His second, Garson Quayle , featured a quixotic hero trying to find his place in the world.
Alice had tried to read both, but couldn’t get past Chapter 4 of either.
On the basis of these two books was Wilder Kynaston hailed as the next great American novelist, but, though he wrote short stories that appeared in places like the New Yorker , it had been almost ten years since he had published a novel.
Some people said he wouldn’t ever publish again.
One afternoon, after Alice’s father had left school and qualified as an accountant (there was no money for him to go to Yale, as Jansen men before him had done), Bob had bumped into Wilder in a bookshop in Manhattan and though he, Wilder, was several years older than Bob, and though he, Bob, did not have money and Wilder did, Wilder remembered his old schoolmate and neighbour.
They’d fallen to talking about literature, which led to the great event of 1958, when Bob Jansen saved Wilder Kynaston from some trouble with the IRS.
What this trouble was Alice was never quite sure, but it must have been significant, because after the crisis had been resolved Bob and Betsy were offered the Valhalla gatehouse and moved in when Alice was eight.
In exchange for living there rent-free, Bob gave up his job at the accountancy firm and looked after the orchards, as well as Wilder’s business affairs – his tax, his finances, his deals with foreign publishers, the administration of family matters, and so on.
While it meant he was always around for Alice and her mother, it also obscured the fact that Bob was not at all suited to this role of meeting someone else’s whims and needs, firefighting, managing many diffuse, boring, unpredictable tasks.
The matter with the IRS had been extremely simple, easy for someone like him to solve.
He didn’t care about bookkeeping or accounts.
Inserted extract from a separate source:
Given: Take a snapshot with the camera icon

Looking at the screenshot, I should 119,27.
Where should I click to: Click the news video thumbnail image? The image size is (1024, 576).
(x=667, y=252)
He wanted something of his own.
Fifteen months earlier, Bob had borrowed the money to buy back the orchards, hoping to revive them and his family’s name, which had once been synonymous with apples and apple trees in that part of the world.
He would make apple sauce, juice, pies; have a stand at county fairs and Halloween and homecoming parades every fall.
‘Allie,’ he’d told her excitedly, ‘good times are coming our way.’